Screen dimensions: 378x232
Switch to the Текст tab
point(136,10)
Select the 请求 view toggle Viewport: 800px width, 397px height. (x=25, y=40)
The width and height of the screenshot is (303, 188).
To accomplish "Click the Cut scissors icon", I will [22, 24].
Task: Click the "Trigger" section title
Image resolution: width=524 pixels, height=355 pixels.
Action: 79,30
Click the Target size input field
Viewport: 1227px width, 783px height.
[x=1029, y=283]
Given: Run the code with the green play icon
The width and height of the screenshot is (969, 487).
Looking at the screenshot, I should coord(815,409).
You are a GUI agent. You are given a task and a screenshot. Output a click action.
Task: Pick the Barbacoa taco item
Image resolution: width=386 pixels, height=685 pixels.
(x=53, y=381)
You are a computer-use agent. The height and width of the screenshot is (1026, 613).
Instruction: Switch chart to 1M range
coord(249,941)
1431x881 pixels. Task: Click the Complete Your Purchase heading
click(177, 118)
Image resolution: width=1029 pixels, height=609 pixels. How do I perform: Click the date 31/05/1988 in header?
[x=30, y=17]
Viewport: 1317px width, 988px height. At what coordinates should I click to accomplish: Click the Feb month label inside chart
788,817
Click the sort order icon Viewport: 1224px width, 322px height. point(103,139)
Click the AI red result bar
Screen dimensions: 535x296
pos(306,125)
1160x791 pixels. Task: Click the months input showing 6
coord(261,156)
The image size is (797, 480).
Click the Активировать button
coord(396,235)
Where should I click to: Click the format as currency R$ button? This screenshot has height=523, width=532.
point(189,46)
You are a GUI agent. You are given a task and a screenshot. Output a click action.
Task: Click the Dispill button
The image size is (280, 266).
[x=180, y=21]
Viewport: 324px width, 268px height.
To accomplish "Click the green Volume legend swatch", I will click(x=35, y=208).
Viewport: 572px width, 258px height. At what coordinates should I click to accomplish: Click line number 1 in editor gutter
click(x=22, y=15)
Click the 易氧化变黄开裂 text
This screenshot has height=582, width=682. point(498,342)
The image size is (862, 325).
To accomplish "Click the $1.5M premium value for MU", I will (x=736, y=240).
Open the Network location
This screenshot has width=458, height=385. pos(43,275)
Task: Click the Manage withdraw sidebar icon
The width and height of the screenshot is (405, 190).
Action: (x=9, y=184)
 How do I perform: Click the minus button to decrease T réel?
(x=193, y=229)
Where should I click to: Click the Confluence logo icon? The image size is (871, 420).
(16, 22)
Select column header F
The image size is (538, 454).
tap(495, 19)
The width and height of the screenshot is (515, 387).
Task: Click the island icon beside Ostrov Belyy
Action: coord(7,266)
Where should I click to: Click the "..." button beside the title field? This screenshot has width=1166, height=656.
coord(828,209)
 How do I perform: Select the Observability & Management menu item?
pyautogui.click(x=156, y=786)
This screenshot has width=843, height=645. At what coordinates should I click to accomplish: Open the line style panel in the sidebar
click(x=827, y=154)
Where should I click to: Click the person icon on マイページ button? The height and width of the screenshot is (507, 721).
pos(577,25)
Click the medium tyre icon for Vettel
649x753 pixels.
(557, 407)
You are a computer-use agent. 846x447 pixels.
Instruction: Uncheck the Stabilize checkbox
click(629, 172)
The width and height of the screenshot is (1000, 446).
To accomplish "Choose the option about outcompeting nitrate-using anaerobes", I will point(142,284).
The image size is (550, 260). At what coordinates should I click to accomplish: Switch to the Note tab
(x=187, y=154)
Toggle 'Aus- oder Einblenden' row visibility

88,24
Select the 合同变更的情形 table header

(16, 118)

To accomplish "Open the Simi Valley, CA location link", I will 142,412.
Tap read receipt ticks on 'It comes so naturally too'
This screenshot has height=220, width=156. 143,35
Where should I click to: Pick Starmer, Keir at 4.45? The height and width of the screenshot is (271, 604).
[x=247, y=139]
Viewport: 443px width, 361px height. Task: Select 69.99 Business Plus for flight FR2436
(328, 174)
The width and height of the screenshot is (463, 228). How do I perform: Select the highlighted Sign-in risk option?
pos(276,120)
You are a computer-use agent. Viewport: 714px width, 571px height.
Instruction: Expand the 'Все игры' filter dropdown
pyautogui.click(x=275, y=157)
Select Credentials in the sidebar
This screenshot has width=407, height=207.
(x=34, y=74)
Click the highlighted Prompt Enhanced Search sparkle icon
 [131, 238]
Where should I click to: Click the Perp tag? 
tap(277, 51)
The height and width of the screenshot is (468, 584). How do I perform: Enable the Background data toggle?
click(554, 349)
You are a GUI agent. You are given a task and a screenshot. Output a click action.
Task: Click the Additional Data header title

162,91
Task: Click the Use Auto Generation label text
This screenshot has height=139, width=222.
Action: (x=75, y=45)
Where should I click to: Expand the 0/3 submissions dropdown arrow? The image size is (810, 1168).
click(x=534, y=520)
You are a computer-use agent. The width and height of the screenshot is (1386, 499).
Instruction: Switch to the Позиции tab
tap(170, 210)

====

* TO DO: Every line from the data above that contains "green" must appear in the answer.

* ANSWER BELOW:
Given: Run the code with the green play icon
To accomplish "Click the green Volume legend swatch", I will click(x=35, y=208).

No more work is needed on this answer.